# THE TASK:
All entries below must be given again exactly as they stand.

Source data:
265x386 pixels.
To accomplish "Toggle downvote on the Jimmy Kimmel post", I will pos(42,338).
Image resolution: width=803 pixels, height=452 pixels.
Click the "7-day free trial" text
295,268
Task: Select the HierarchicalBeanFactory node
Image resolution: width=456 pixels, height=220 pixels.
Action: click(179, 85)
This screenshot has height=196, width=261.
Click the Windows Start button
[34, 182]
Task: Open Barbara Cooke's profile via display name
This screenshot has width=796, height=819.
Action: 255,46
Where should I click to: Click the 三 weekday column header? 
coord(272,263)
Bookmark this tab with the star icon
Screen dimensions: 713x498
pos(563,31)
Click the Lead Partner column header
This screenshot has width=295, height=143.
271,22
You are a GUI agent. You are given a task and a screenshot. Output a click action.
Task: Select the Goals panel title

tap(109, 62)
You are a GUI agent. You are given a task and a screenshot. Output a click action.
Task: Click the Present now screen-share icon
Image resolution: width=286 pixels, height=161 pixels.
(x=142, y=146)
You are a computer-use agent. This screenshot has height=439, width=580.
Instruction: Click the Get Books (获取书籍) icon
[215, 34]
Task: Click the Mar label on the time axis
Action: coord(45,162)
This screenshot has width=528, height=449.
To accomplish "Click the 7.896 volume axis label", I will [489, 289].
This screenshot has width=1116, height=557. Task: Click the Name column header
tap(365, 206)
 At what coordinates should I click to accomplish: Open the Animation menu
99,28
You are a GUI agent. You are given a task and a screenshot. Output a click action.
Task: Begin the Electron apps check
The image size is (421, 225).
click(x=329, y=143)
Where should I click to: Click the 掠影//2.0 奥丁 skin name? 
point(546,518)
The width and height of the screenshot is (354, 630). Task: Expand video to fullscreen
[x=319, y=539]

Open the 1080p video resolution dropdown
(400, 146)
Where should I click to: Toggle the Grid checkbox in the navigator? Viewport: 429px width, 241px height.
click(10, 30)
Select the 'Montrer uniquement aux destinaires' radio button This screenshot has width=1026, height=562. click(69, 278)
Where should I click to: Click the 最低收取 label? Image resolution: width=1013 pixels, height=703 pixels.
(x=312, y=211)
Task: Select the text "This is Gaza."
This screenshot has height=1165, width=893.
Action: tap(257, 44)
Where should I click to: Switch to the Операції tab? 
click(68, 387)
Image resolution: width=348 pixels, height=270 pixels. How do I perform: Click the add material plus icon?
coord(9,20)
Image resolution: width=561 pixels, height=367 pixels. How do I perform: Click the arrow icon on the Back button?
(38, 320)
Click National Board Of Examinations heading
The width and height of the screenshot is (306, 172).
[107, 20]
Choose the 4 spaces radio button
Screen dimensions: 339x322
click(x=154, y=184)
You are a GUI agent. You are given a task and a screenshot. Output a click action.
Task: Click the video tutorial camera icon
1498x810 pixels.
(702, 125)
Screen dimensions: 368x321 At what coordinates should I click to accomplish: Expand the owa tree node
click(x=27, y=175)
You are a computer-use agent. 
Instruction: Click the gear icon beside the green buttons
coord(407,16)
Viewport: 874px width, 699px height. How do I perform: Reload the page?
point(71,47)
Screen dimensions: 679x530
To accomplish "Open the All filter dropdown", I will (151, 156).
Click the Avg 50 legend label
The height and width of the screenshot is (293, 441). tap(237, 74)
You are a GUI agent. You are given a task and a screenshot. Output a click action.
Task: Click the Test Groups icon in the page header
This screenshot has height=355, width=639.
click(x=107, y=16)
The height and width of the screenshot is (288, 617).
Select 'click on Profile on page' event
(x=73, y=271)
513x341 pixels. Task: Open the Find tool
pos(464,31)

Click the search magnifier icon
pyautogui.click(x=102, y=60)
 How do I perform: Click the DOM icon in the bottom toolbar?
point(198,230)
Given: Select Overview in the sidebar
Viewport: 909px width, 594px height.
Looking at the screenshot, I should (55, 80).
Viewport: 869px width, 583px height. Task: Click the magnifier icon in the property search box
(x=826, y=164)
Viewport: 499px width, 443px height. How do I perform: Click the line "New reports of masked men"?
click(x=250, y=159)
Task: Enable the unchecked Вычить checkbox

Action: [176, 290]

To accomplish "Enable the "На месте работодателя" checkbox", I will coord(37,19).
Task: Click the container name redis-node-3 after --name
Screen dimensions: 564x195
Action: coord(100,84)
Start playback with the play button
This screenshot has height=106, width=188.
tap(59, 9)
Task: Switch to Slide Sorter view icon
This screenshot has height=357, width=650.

# RESPONSE AREA:
265x386 pixels.
To accomplish "Toggle downvote on the Jimmy Kimmel post", I will pos(42,338).
Image resolution: width=803 pixels, height=452 pixels.
Click the "7-day free trial" text
295,268
Task: Select the HierarchicalBeanFactory node
Image resolution: width=456 pixels, height=220 pixels.
Action: click(179, 85)
This screenshot has height=196, width=261.
Click the Windows Start button
[34, 182]
Task: Open Barbara Cooke's profile via display name
This screenshot has width=796, height=819.
Action: 255,46
Where should I click to: Click the 三 weekday column header? 
coord(272,263)
Bookmark this tab with the star icon
Screen dimensions: 713x498
pos(563,31)
Click the Lead Partner column header
This screenshot has width=295, height=143.
271,22
You are a GUI agent. You are given a task and a screenshot. Output a click action.
Task: Select the Goals panel title

tap(109, 62)
You are a GUI agent. You are given a task and a screenshot. Output a click action.
Task: Click the Present now screen-share icon
Image resolution: width=286 pixels, height=161 pixels.
(x=142, y=146)
You are a computer-use agent. This screenshot has height=439, width=580.
Instruction: Click the Get Books (获取书籍) icon
[215, 34]
Task: Click the Mar label on the time axis
Action: coord(45,162)
This screenshot has width=528, height=449.
To accomplish "Click the 7.896 volume axis label", I will [489, 289].
This screenshot has width=1116, height=557. Task: Click the Name column header
tap(365, 206)
 At what coordinates should I click to accomplish: Open the Animation menu
99,28
You are a GUI agent. You are given a task and a screenshot. Output a click action.
Task: Begin the Electron apps check
The image size is (421, 225).
click(x=329, y=143)
Where should I click to: Click the 掠影//2.0 奥丁 skin name? 
point(546,518)
The width and height of the screenshot is (354, 630). Task: Expand video to fullscreen
[x=319, y=539]

Open the 1080p video resolution dropdown
(400, 146)
Where should I click to: Toggle the Grid checkbox in the navigator? Viewport: 429px width, 241px height.
click(10, 30)
Select the 'Montrer uniquement aux destinaires' radio button This screenshot has width=1026, height=562. click(69, 278)
Where should I click to: Click the 最低收取 label? Image resolution: width=1013 pixels, height=703 pixels.
(x=312, y=211)
Task: Select the text "This is Gaza."
This screenshot has height=1165, width=893.
Action: tap(257, 44)
Where should I click to: Switch to the Операції tab? 
click(68, 387)
Image resolution: width=348 pixels, height=270 pixels. How do I perform: Click the add material plus icon?
coord(9,20)
Image resolution: width=561 pixels, height=367 pixels. How do I perform: Click the arrow icon on the Back button?
(38, 320)
Click National Board Of Examinations heading
The width and height of the screenshot is (306, 172).
[107, 20]
Choose the 4 spaces radio button
Screen dimensions: 339x322
click(x=154, y=184)
You are a GUI agent. You are given a task and a screenshot. Output a click action.
Task: Click the video tutorial camera icon
1498x810 pixels.
(702, 125)
Screen dimensions: 368x321 At what coordinates should I click to accomplish: Expand the owa tree node
click(x=27, y=175)
You are a computer-use agent. 
Instruction: Click the gear icon beside the green buttons
coord(407,16)
Viewport: 874px width, 699px height. How do I perform: Reload the page?
point(71,47)
Screen dimensions: 679x530
To accomplish "Open the All filter dropdown", I will (151, 156).
Click the Avg 50 legend label
The height and width of the screenshot is (293, 441). tap(237, 74)
You are a GUI agent. You are given a task and a screenshot. Output a click action.
Task: Click the Test Groups icon in the page header
This screenshot has height=355, width=639.
click(x=107, y=16)
The height and width of the screenshot is (288, 617).
Select 'click on Profile on page' event
(x=73, y=271)
513x341 pixels. Task: Open the Find tool
pos(464,31)

Click the search magnifier icon
pyautogui.click(x=102, y=60)
 How do I perform: Click the DOM icon in the bottom toolbar?
point(198,230)
Given: Select Overview in the sidebar
Viewport: 909px width, 594px height.
Looking at the screenshot, I should (55, 80).
Viewport: 869px width, 583px height. Task: Click the magnifier icon in the property search box
(x=826, y=164)
Viewport: 499px width, 443px height. How do I perform: Click the line "New reports of masked men"?
click(x=250, y=159)
Task: Enable the unchecked Вычить checkbox

Action: [176, 290]

To accomplish "Enable the "На месте работодателя" checkbox", I will coord(37,19).
Task: Click the container name redis-node-3 after --name
Screen dimensions: 564x195
Action: coord(100,84)
Start playback with the play button
This screenshot has height=106, width=188.
tap(59, 9)
Task: Switch to Slide Sorter view icon
This screenshot has height=357, width=650.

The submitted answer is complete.